Data
= Beginning of Section =
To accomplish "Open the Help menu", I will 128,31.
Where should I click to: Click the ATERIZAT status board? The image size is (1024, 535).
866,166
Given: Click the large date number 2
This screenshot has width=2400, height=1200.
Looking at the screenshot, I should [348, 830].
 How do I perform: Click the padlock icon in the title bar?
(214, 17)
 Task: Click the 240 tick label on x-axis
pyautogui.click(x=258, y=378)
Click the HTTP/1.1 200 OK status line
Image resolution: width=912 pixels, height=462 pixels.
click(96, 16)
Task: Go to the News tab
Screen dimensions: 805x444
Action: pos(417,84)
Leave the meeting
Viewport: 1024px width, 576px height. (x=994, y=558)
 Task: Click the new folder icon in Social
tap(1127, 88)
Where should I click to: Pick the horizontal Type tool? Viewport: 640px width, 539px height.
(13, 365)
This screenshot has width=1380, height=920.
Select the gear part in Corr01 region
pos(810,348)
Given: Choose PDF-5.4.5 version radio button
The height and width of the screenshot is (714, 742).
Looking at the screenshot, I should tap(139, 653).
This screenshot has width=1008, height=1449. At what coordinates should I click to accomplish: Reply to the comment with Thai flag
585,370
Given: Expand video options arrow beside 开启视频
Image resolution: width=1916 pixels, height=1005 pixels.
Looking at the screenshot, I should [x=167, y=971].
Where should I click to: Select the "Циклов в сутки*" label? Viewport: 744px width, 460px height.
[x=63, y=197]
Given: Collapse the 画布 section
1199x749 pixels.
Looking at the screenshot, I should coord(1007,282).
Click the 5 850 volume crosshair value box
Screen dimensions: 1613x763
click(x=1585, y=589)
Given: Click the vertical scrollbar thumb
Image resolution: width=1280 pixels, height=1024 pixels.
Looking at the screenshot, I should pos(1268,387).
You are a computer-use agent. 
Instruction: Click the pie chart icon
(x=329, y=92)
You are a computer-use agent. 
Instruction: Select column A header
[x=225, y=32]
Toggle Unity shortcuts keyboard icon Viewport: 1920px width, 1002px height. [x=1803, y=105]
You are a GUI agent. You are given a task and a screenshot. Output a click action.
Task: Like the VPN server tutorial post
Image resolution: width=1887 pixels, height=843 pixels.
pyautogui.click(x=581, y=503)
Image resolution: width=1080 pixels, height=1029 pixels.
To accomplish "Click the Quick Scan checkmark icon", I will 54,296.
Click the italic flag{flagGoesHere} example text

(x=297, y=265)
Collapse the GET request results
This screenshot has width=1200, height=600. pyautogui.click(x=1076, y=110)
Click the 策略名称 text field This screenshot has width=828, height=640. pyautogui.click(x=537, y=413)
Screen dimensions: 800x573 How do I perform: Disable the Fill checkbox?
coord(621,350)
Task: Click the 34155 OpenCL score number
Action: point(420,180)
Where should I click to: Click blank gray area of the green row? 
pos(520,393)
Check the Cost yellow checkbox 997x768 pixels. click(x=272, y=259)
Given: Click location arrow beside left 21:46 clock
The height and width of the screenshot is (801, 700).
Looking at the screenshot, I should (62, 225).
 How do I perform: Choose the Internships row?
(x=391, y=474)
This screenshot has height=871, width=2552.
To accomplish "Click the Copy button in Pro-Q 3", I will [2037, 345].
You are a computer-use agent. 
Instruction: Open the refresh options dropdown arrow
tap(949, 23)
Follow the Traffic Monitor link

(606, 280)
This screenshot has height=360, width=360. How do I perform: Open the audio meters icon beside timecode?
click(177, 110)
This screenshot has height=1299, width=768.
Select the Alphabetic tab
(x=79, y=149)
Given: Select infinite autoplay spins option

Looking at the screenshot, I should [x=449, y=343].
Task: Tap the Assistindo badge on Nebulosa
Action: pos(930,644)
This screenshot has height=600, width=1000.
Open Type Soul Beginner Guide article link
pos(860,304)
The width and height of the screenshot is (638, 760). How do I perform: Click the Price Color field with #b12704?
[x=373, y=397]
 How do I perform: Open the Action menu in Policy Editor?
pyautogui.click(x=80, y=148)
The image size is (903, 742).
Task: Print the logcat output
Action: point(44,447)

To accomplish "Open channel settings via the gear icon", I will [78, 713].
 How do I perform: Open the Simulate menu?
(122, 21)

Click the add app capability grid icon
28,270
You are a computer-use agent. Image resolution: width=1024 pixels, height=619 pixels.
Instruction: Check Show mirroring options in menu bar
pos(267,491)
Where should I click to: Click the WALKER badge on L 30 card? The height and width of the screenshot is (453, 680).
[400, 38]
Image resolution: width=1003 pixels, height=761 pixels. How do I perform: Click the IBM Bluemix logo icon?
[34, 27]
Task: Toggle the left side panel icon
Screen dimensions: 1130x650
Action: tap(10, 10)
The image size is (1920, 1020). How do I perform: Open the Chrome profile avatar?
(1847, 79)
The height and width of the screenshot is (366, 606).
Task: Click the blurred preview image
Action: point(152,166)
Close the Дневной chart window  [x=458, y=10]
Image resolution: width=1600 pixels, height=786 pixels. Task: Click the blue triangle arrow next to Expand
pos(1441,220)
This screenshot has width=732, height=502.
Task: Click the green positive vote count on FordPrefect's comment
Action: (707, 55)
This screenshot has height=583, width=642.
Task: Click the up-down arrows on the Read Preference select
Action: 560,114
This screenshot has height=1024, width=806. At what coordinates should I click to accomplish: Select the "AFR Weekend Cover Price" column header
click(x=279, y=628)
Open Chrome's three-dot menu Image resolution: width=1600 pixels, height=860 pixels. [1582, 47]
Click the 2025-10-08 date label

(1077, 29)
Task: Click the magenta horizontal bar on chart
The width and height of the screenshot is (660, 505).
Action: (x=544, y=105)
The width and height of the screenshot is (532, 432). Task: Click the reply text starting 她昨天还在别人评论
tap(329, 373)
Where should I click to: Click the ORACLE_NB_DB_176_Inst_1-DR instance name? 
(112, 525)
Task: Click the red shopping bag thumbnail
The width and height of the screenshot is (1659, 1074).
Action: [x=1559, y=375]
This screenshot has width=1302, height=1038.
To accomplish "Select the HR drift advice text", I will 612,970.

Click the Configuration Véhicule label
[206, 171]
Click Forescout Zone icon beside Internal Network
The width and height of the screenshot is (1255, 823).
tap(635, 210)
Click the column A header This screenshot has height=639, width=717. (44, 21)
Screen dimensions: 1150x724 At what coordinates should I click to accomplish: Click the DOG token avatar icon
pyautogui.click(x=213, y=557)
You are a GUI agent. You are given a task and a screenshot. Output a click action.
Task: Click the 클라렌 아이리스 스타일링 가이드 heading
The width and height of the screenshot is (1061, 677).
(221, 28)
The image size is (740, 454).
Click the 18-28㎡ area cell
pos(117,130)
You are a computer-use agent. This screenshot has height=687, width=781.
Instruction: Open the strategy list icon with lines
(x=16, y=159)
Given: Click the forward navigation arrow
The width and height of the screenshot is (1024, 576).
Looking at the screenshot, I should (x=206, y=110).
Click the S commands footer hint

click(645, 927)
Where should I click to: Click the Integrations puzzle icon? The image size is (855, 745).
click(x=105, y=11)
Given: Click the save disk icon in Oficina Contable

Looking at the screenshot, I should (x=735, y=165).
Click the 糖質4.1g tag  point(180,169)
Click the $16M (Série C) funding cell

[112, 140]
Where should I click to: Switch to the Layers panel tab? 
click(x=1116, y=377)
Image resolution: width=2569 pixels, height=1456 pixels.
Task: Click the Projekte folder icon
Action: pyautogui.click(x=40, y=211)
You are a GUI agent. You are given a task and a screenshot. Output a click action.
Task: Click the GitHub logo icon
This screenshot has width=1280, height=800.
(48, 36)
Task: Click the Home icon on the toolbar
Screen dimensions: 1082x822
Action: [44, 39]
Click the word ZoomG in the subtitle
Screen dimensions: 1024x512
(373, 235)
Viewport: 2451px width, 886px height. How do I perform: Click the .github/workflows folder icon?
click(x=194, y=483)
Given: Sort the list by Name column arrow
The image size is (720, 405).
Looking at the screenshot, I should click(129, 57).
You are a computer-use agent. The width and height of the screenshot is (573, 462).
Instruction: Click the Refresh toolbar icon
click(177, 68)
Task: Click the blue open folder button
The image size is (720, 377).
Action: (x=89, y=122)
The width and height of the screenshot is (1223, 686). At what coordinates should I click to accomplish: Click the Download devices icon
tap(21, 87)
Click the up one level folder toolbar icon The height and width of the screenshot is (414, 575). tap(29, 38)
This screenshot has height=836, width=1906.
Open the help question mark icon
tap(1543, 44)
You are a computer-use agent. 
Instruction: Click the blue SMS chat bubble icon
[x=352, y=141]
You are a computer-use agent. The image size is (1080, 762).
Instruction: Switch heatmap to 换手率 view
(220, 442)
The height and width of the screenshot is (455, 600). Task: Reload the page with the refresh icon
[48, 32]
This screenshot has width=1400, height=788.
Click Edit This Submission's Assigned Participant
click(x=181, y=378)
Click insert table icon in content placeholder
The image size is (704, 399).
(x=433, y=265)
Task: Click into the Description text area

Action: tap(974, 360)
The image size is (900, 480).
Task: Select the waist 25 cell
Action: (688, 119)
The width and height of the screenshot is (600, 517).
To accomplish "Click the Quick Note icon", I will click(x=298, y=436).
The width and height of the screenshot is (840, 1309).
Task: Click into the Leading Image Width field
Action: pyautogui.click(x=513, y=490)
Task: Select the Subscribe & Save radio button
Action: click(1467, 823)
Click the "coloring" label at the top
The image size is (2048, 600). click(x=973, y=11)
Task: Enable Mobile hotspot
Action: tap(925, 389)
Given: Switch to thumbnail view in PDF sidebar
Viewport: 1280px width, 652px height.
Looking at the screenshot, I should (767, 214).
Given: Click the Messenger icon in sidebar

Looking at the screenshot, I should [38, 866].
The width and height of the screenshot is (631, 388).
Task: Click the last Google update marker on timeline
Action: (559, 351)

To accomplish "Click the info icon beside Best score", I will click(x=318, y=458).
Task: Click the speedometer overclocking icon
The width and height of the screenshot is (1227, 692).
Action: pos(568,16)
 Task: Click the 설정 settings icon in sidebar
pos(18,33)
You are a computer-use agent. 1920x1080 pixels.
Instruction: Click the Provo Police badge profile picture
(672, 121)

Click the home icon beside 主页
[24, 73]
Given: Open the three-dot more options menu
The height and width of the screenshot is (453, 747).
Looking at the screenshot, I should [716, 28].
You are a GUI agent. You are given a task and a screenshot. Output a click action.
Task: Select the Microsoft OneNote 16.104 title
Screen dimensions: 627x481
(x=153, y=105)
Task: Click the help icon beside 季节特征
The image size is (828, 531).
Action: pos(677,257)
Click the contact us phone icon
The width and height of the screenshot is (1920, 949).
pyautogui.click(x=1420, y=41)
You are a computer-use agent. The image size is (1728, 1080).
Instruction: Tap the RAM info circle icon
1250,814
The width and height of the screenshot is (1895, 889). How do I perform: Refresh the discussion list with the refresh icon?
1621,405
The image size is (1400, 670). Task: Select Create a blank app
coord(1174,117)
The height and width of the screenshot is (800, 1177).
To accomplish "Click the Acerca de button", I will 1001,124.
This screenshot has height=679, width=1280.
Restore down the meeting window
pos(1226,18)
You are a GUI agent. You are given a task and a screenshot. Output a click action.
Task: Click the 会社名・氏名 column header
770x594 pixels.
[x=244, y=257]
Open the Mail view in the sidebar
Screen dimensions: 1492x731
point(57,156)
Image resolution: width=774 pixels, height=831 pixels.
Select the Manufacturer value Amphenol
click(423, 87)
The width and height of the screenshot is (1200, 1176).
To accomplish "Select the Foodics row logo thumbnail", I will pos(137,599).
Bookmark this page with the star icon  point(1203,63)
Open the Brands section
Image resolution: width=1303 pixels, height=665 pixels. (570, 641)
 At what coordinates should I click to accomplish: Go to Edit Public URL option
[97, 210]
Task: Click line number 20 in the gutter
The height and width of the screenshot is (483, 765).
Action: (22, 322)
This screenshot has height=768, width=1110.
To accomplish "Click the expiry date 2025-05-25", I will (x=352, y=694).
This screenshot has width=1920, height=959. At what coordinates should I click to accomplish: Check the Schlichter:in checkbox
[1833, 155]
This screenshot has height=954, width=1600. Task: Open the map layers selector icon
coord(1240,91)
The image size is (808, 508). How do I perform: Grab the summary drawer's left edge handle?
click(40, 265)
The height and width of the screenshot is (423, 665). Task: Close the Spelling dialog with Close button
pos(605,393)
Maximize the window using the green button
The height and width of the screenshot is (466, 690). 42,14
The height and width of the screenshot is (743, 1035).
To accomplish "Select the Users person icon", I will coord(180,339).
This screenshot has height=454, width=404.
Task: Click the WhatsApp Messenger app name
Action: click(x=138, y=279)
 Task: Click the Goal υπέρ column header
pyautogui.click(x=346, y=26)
= End of Section =
Tally up the lines in the records containing the word "Toggle", then give the count and nothing else.

2